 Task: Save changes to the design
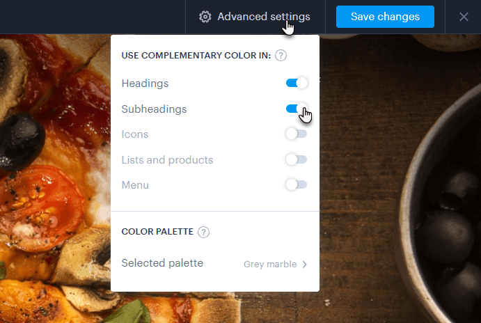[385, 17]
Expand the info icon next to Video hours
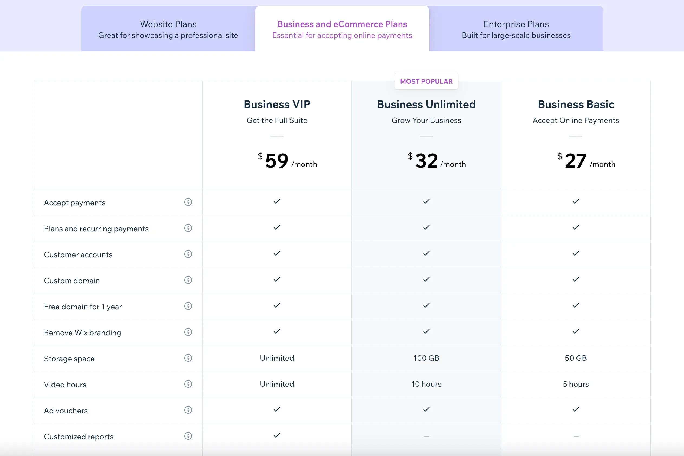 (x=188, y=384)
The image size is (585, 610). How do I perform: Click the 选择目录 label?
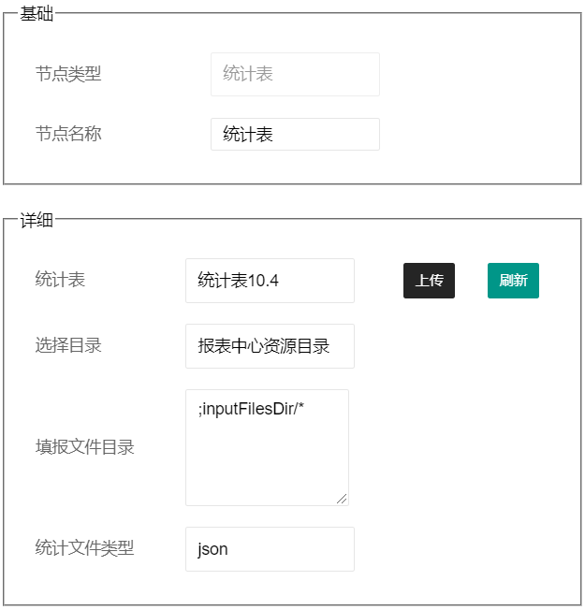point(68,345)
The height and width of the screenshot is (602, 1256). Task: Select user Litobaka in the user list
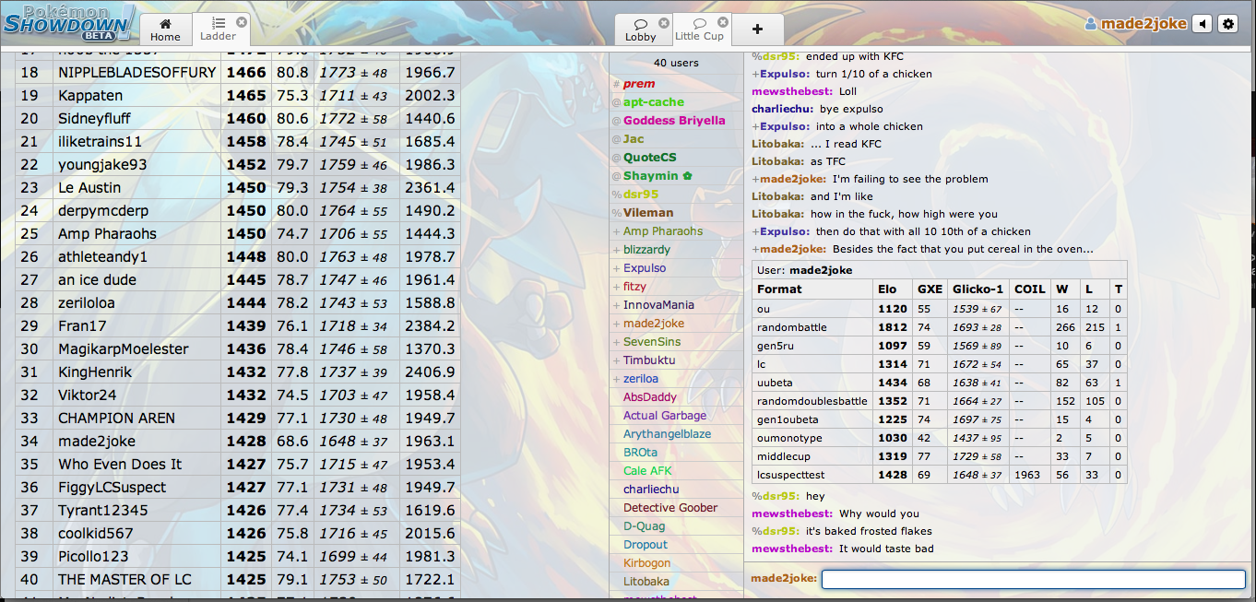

Work order »
A word-for-word copy of the records is needed, one that contains no pictures.

Result of this task »
 Task: Save changes to the design
[385, 17]
Expand the info icon next to Video hours
 (x=188, y=384)
The image size is (585, 610). How do I perform: Click the 选择目录 label?
point(68,345)
The height and width of the screenshot is (602, 1256). Task: Select user Litobaka in the user list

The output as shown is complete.